After a week shut indoors, she finally took the advice of her parents, who urged her to return to Australia, where she lives and is relatively safe. As she boarded the last flight from Qingdao to Sydney, Zhang burst into tears at the thought of leaving them to face the crisis alone.
“That was a decision that I never, ever want to make, ever again,” Zhang says. “The challenge was to say, sorry, I'm leaving for a safer place and I'm leaving my parents behind.”
Back in Australia, the atmosphere was relaxed compared to the suffocating situation in Qingdao. Zhang grabbed the chance to settle back down into work for the first time in weeks, and with a new focus: Before her China trip, she had been in New York taking part in The HOW Institute for Society’s fellowship program, which is designed to teach leaders how to take a more ethical, people-centered approach to business — leading with integrity and respect, ultimately empowering those around you.
At one of the NXT-GEN Fellowship for Moral Leadership events, top-tier corporate and military chiefs told participants how they employed moral leadership skills to quickly make bold, often life-changing decisions. For example, the former head of a mining giant explained how she prioritized workers’ health over profit when she quickly decided to shut down a huge mine over safety concerns.

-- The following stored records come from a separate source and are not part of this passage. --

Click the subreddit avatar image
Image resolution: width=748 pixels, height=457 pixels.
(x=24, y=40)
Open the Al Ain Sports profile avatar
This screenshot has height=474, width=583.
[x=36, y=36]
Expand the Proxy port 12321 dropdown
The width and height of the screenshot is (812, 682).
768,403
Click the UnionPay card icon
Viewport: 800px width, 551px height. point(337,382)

Empathy is the cornerstone of moral leadership, Zhang says. It’s important to take time to discover the challenges people face in their lives outside of the office. And if people are reaching their full potential, their teams and ultimately their companies will benefit.
“What happens in our personal life day-to-day is impacting our performance at work a great deal,” she says. “If I don’t try to put myself in my colleague’s shoes … that’s a failure from me.”

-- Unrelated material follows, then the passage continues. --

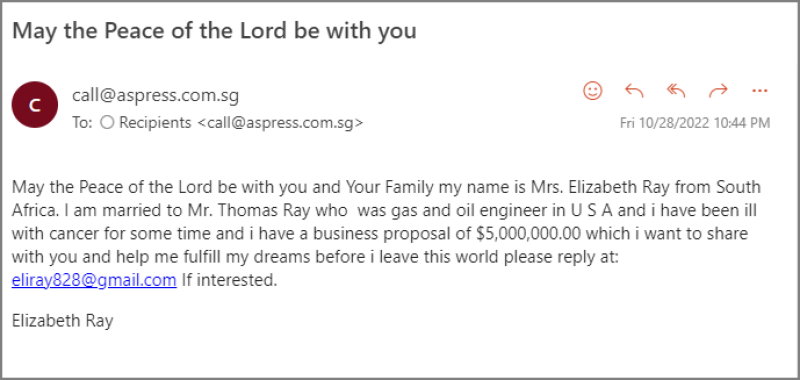Click the Elizabeth Ray signature line
800x380 pixels.
click(62, 321)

Sitting in Sydney after her upsetting departure from China, she realized that the difficulties of 2020 actually presented her with the perfect opportunity to put her learnings into practice.
An Italian colleague of hers had been chosen through a companywide ambassador program to spend three months working in Sydney. The associate managing consultant with Mastercard Advisors lives in Bergamo in Lombardy, the epicenter of the COVID-19 pandemic in Italy. And while he hadn’t been showing it to his colleagues, he was deeply worried about his family back home.

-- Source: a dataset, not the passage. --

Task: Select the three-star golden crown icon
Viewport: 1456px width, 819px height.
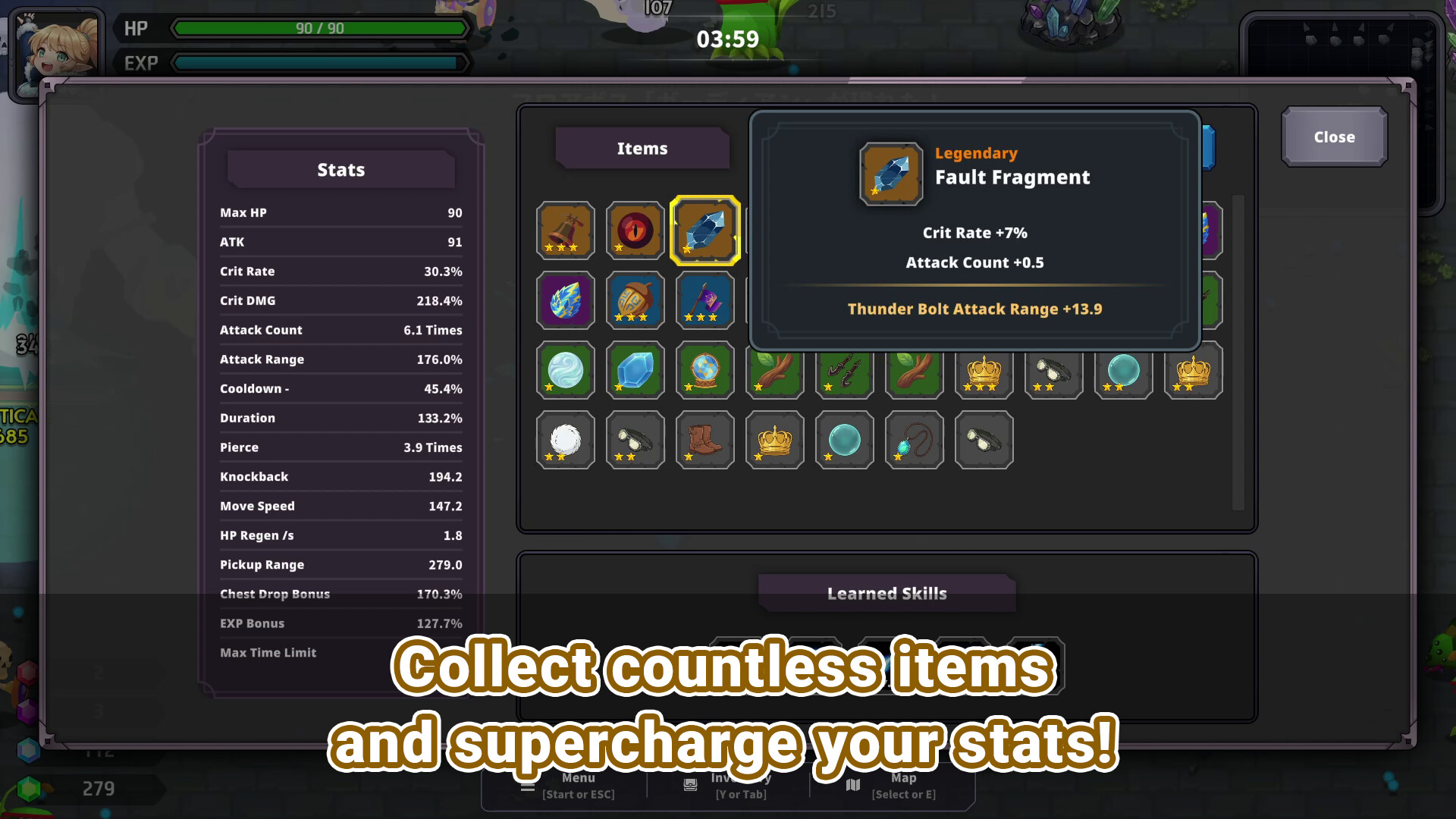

Drawing both on her decision to leave Qingdao and the moral leadership course, Zhang spent time with her colleague to better understand how concerns for his family were threatening to affect his work. She helped walk him through his options as he deliberated whether to finish the posting he had worked so hard to get, or to return to his family.
“We could resonate with each other,” Zhang says. “The feelings he had were exactly the same as how I felt when I was in China. He probably felt that I was a sounding board.”
Eventually, he made the decision to return to Italy two months early, sending Zhang his heartfelt thanks and a selfie of himself wearing a face mask as he boarded the plane.
Part of the program since 2018, this was the first year Mastercard sent a global cohort to learn more about the tools — purpose, inspiration, patience and reflection — that are integral to guiding moral leaders and advancing humanity.
“In the past, leaders were chosen for what they could deliver, but tomorrow’s leaders will be defined by their good judgment,” says Ajay Banga, Mastercard’s chief executive. “Never has moral leadership played a more important or challenging role in defining the success of a company.”
Pressure is increasingly mounting on companies to ensure they “do the right thing” rather than just “do things right,” says Zhang, noting the support corporations have shown for racial equality and slowing climate change in recent months.
“Especially in today’s climate, having that moral compass is hugely important,” Zhang says. “2020 is a critical year and it’s a test for moral leaders.”